The individuals listed shall, without the need for a criminal conviction, be stripped of their military ranks and official positions, and shall not be readmitted to the Turkish Armed Forces or the organization of the Gendarmerie General Command. They shall not be employed in public service again, nor may they be assigned any duties, directly or indirectly and they shall not be readmitted to the Turkish Armed Forces or to the organization of the Gendarmerie General Command. They shall not be employed in public service again, nor may they be assigned any duties, directly or indirectly.

===Emergency Decree No. 670 (17 August 2016)===
Restrictions regarding the passports, official duties, and certain administrative rights of the dismissed individuals were maintained, directly impacting their daily lives. While the path for the dismissed personnel to return to public service was effectively closed, social exclusion increased.

===Emergency Decree No. 671 (17 August 2016)===
A new wave of dismissals took place across public institutions, resulting in personnel purges within various ministries and agencies. During this period, dismissal evolved into a form of administrative sanction implemented without investigation or criminal trial.

===Emergency Decree No. 672 (1 September 2016)===
One of the most critical waves of dismissals concerning members of the judiciary was carried out through this decree, resulting in the termination of 2,847 judges and prosecutors without trial. In line with the rationale of the decree-laws, permanent exclusion from office and "non-readmission" were applied without requiring a court order.

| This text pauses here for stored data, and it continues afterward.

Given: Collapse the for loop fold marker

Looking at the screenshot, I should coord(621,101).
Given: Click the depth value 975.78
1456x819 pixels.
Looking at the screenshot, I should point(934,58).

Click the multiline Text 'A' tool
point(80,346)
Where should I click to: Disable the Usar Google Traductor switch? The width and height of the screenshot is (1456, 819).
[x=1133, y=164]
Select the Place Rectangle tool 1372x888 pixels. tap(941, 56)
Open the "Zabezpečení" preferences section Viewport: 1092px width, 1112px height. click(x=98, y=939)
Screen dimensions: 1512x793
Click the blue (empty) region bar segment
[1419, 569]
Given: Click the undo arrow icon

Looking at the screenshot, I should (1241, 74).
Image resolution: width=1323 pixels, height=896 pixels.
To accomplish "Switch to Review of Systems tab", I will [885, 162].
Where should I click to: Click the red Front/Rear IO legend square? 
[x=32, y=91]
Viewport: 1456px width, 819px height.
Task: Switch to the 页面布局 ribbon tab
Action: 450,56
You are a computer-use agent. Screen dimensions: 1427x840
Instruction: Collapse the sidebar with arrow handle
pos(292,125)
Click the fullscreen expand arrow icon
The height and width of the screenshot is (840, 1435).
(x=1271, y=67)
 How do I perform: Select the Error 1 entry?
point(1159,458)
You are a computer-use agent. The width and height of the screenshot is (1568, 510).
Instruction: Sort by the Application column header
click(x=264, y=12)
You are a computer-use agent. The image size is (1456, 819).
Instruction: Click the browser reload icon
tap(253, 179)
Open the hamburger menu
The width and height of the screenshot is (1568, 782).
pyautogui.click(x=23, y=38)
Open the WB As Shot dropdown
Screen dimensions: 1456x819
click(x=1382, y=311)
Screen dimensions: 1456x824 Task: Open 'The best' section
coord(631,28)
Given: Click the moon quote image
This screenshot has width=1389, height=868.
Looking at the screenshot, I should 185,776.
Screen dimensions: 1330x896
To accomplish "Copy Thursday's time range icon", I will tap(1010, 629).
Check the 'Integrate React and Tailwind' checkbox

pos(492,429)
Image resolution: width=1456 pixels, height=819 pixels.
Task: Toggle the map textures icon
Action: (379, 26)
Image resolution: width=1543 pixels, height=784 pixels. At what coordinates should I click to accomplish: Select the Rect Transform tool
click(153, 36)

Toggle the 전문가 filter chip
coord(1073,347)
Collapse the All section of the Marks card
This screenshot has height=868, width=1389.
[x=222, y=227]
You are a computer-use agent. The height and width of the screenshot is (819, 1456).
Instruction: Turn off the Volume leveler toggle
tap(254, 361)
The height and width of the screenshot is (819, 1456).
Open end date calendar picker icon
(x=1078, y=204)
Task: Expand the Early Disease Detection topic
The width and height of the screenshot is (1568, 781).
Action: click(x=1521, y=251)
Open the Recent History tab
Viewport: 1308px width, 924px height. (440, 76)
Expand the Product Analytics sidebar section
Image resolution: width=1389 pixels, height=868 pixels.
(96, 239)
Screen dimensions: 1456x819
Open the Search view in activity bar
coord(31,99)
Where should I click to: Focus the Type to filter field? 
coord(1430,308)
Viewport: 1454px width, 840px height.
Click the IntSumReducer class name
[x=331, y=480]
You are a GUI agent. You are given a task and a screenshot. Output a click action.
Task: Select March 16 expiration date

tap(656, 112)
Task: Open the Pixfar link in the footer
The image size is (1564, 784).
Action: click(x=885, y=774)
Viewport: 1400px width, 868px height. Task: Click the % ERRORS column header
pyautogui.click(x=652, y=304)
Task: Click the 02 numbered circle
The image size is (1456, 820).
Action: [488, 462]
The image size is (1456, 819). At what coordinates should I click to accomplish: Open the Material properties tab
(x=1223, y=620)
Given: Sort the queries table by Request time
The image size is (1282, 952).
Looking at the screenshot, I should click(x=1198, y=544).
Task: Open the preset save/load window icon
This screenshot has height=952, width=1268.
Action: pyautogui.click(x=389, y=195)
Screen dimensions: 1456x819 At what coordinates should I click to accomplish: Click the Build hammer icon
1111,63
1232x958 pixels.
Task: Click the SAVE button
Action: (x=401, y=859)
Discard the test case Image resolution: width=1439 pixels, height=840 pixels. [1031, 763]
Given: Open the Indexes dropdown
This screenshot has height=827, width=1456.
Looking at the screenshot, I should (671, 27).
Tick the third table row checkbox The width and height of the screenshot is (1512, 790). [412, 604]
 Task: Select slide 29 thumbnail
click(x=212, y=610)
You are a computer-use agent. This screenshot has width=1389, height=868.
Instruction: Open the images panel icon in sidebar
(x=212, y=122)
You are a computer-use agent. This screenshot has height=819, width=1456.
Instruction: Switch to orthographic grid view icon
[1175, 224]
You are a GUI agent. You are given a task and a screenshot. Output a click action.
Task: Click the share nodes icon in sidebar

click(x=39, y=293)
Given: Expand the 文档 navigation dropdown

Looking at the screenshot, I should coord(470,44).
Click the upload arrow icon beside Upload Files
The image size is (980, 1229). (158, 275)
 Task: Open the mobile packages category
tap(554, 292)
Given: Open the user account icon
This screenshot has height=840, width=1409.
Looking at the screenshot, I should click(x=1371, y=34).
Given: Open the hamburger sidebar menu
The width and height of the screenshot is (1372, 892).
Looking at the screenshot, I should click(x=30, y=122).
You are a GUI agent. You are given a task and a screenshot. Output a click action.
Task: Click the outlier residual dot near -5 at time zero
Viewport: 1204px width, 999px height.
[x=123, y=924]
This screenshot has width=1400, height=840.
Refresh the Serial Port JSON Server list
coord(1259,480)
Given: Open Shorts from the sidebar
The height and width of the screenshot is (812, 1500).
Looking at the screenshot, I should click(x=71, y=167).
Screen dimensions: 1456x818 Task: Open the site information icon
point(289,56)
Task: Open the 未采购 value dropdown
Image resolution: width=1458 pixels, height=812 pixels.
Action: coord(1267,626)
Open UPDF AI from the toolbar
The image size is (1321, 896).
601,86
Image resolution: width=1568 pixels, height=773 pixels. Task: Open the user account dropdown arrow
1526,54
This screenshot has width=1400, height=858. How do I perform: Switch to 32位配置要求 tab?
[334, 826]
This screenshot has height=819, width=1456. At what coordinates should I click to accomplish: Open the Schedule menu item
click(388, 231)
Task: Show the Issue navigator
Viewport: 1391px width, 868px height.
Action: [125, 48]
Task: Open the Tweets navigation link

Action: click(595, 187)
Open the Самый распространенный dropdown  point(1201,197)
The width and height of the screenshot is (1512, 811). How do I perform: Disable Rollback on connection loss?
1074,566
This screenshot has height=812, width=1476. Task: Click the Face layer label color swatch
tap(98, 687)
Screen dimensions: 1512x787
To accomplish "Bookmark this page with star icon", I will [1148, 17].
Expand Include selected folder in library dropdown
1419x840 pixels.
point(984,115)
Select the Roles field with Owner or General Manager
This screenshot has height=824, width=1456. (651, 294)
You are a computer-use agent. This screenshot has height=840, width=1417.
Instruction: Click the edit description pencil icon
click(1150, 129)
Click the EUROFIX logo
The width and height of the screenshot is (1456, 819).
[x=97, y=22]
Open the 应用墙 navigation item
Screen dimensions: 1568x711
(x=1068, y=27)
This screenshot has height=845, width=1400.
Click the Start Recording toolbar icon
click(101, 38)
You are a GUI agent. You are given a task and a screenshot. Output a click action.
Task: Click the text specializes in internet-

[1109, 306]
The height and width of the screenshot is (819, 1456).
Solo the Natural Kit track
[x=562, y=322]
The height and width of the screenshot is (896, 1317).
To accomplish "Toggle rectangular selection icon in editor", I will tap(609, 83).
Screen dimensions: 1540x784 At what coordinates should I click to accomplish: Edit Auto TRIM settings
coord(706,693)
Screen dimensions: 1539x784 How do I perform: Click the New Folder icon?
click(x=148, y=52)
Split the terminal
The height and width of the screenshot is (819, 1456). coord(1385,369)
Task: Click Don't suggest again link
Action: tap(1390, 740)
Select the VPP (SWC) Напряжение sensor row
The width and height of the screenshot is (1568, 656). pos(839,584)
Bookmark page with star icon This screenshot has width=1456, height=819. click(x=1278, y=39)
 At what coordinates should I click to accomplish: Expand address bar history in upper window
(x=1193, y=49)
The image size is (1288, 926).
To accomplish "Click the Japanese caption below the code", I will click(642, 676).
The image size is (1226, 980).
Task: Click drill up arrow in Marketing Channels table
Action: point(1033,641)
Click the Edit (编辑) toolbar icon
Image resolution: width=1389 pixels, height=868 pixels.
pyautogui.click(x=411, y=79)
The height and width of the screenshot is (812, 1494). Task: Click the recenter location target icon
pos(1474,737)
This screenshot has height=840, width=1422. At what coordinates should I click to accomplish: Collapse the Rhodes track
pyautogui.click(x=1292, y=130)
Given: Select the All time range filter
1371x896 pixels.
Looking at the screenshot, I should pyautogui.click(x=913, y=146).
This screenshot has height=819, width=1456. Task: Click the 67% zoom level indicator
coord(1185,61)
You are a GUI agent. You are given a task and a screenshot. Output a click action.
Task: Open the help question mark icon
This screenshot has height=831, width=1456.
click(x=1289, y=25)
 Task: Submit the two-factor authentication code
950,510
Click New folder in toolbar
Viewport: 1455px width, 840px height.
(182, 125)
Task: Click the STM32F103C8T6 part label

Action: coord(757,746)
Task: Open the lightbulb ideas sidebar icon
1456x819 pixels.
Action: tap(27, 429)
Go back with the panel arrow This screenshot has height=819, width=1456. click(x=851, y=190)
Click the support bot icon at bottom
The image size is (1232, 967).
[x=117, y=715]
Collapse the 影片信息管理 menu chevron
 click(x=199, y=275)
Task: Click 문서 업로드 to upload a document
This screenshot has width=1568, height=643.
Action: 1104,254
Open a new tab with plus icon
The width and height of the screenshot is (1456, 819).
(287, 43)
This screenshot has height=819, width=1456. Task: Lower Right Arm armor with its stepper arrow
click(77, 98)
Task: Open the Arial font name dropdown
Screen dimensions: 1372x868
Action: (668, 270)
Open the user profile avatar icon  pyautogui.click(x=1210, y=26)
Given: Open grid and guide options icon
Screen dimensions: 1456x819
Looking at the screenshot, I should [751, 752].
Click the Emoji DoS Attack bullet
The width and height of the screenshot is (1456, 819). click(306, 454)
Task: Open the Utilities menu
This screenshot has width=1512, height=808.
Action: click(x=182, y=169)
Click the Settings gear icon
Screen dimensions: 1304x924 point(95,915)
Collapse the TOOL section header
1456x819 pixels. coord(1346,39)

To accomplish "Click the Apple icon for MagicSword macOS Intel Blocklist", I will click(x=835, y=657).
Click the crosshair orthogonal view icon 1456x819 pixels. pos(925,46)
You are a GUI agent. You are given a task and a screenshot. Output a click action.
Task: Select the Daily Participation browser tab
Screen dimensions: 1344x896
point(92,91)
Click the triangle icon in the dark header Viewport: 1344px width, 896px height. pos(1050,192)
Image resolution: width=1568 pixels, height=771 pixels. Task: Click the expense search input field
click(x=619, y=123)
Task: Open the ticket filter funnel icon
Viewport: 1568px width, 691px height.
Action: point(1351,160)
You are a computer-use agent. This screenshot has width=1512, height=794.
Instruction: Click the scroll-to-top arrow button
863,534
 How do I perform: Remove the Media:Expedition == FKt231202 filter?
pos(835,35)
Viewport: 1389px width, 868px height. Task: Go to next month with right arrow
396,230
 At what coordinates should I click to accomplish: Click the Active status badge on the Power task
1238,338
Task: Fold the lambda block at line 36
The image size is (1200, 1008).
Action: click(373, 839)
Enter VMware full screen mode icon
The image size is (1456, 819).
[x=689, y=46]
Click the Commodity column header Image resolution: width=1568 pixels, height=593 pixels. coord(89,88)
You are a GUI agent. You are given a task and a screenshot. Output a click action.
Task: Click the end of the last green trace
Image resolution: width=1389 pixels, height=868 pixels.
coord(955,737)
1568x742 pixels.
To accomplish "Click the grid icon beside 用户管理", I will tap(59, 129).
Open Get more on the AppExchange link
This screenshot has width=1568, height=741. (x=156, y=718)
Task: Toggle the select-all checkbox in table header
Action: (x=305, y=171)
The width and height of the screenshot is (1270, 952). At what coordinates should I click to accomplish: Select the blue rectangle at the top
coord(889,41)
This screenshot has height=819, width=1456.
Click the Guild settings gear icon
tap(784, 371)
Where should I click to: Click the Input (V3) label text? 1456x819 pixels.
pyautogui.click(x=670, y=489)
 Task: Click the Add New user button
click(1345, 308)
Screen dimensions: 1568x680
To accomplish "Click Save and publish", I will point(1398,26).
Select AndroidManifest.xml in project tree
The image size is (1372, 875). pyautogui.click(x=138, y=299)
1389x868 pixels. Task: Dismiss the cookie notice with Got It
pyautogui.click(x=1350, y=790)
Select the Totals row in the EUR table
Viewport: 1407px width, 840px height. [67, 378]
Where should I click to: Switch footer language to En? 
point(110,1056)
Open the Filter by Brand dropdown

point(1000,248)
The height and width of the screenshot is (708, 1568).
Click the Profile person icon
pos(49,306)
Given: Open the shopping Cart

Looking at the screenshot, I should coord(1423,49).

===Emergency Decrees No. 673 and 674 (September 2016)===
The series of dismissals and closures continued, expanding their impact across the fields of education, healthcare, media, and public service. At this stage, the consequences extended beyond the loss of employment to include passport cancellations, exclusion from the private sector, and economic hardships.

===Emergency Decree No. 675 (29 October 2016)===
Criminal investigations were initiated against a significant portion of the dismissed individuals, thereby supplementing administrative dismissals with criminal prosecution. Those targeted by the decrees faced simultaneous pressure from both unemployment and ongoing judicial processes.

===Emergency Decree No. 677 (22 November 2016)===
Additional restrictions, such as security clearances, passport cancellations, eviction from public housing, and bans on professional activities, were imposed on numerous individuals. Consequently, dismissal transformed from employment termination into an exclusionary system affecting multiple areas of daily life.